PROBLEMS
1. Copy the part of the passage on NASA's M113 Armored Rescuer that begins at the words "From the days" and ends after the words "a safe distance.".
2. According to the passage on NASA's M113 Armored Rescuer, what standard means was chosen to get astronauts from the rocket to a concrete bunker?

DOCUMENT SECTION
⁂
Cold War US Vehicle

NASA M113 Armored Rescuer

USA, NASA (1960’s – 2015)
Armored Rescuer – 4 Used

From the days of the Mercury space program, the means of evacuating astronauts from a burning or otherwise compromised rocket vexed the National Aeronautics and Space Administration, better known just as ‘NASA’. The problem was to get the astronauts from the rocket and to safety as fast as possible. The standard means chosen was to use a zip-line to get the astronauts from the rocket (or later from the shuttle) to a concrete bunker from where they would be driven to a safe distance.
The nature of the contingency being unique meant a unique solution was required which came in the form of the M113 Armored Personnel Carrier (APC). An armored vehicle would allow rescue crews to get to and from the scene and evacuate astronauts safety regardless of falling debris. At least 4 M113 vehicles were obtained. In 2013, upon the announcement of their retirement, it was confirmed that the 4 new vehicles had been obtained to replace the M113’s. This suggests that just the 4 M113’s had been used by NASA at the Kennedy Space Center, Cape Canaveral, Florida.
⁂
DATA BLOCK
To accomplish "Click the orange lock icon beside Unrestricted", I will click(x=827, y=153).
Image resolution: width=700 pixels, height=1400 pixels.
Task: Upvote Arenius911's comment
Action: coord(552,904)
⁂
TASK-BY-TASK RESULTS
1.
From the days of the Mercury space program, the means of evacuating astronauts from a burning or otherwise compromised rocket vexed the National Aeronautics and Space Administration, better known just as ‘NASA’. The problem was to get the astronauts from the rocket and to safety as fast as possible. The standard means chosen was to use a zip-line to get the astronauts from the rocket (or later from the shuttle) to a concrete bunker from where they would be driven to a safe distance.

2. A zip-line.